Power's performance is simply fantastic - especially when you consider that attending a real bullfight, he became nauseous. His wife had to say she was sick so they could leave! All of the acting is marvelous, but besides Power, there are several standouts - Alla Nazimova is brilliant as Juan's pessimistic mother, her performance making the role seem even larger; Hayworth's beauty is mind-boggling and she gives Dona Sol not only sexiness and sensuality but coldness. According to Power's stand-in, all the actor did off-camera was stare at Hayworth. Gee, wonder why. Linda Darnell, another underrated actress, is sweet as Juan's loving wife.
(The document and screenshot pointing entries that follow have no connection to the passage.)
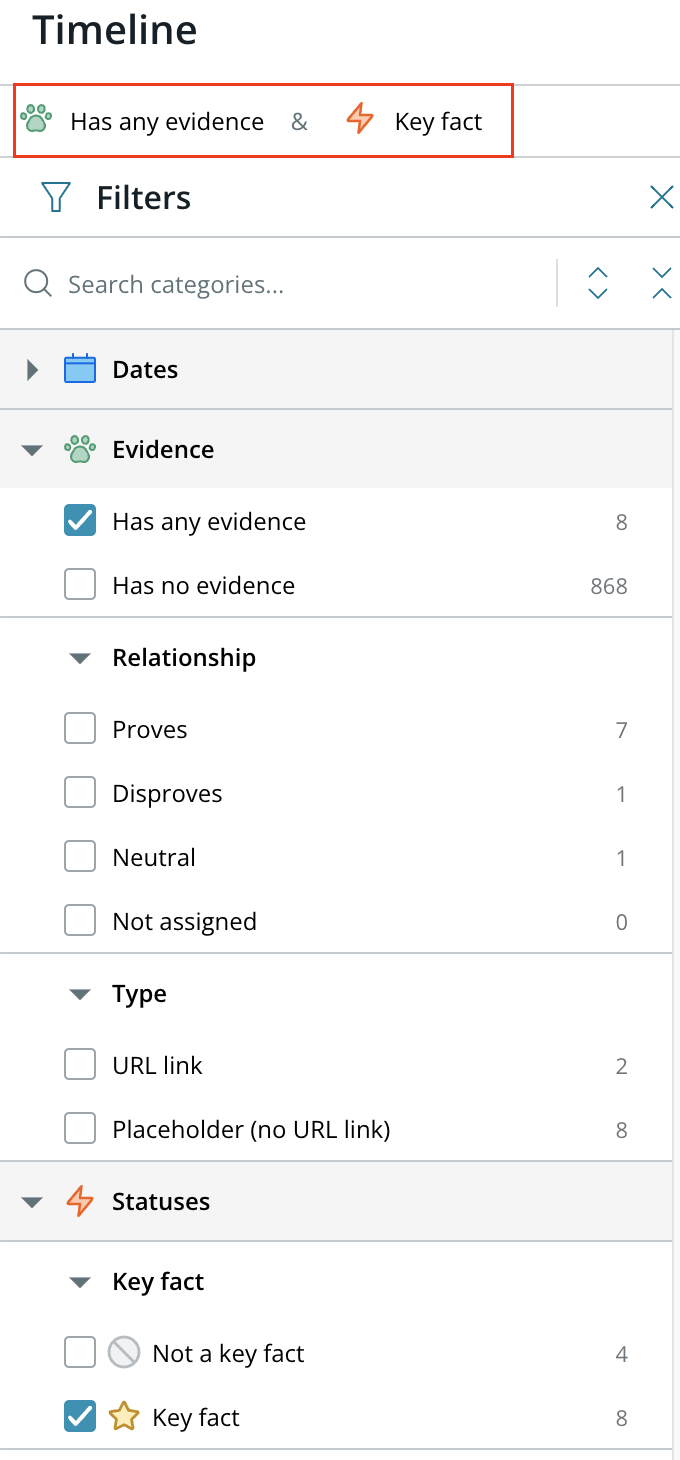Click the star icon beside Key fact
680x1460 pixels.
(123, 1417)
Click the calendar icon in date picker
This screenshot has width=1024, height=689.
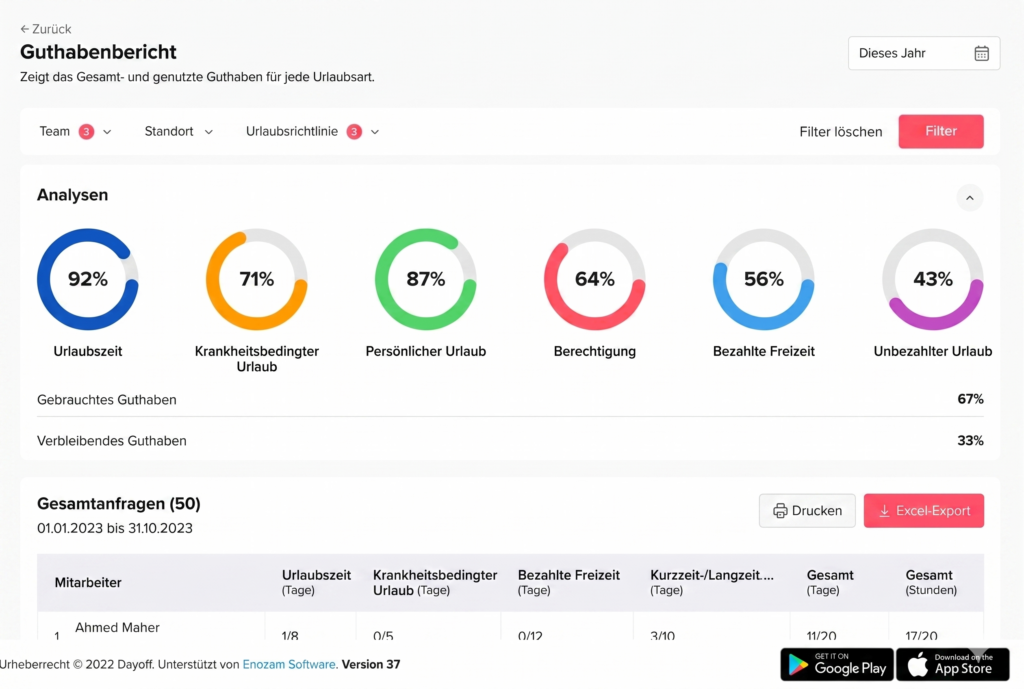point(981,53)
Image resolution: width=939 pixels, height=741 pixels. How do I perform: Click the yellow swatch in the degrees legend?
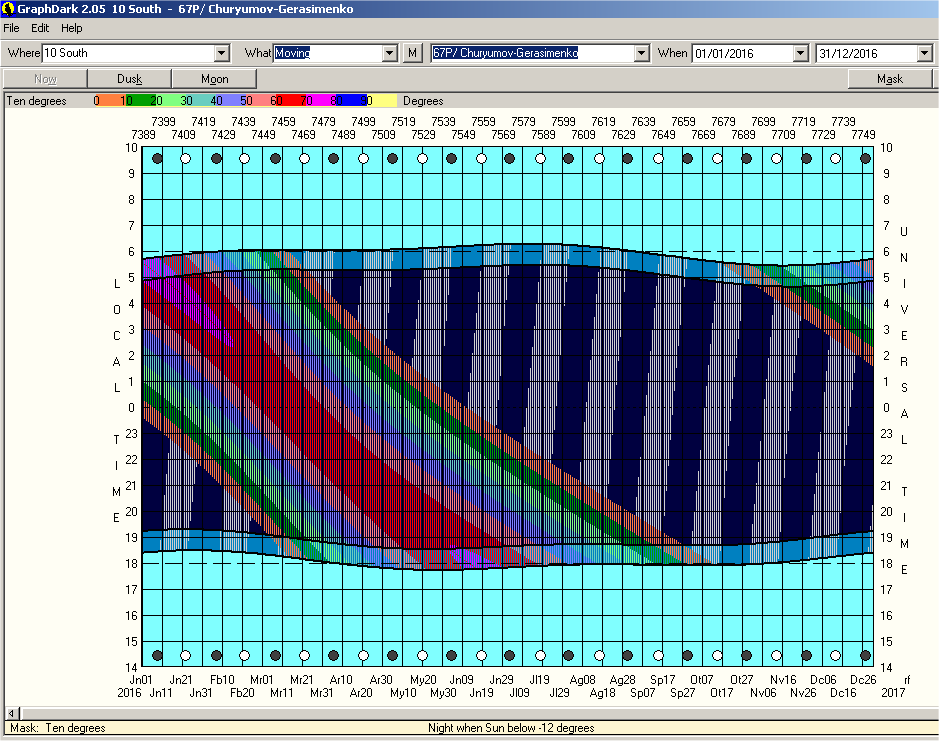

John Carradine, as the socially-conscious Nacional, is excellent as one of the cuadrilla; and as a turncoat, Laird Cregar gives an appropriately bombastic performance. Ambitious Manolo is played by a young, attractive Anthony Quinn, who is perfect in this film, and his small, showy role portends fabulous things to come from him. The only criticism from me would be that the little boys playing Juan and the cuadrilla in the beginning of the film are too American. Before anyone says anything about the lack of accents, I will repeat the convention - if you're playing a character in a country where English is not spoken, then you're not speaking English -you're speaking the language of the country. Therefore, no accents are used. Spaniards don't walk around Spain all day speaking English with a Spanish accent to other Spaniards.
This film is a curiosity - there is an aura of impending death as predicted by the Nazimova character, and in fact, many of the fine actors appearing in the movie came to early and/or tragic ends. Tyrone Power died 17 years later, at the age of 44, of a heart attack while making the film "Solomon and Sheba" and didn't live to see his only son; Linda Darnell would die in a fire when she was 41; Laird Cregar only lived 3 more years, to age 30, succumbing from a heart attack. The saddest is Rita Hayworth, a true goddess. After abuse and great unhappiness, she developed Alzheimer's in the early 1960s and died in 1987. But what wonderful legacies they left us.
"Blood and Sand" is a jewel in the Twentieth Century Fox crown, a great achievement in acting, directing, and cinematography.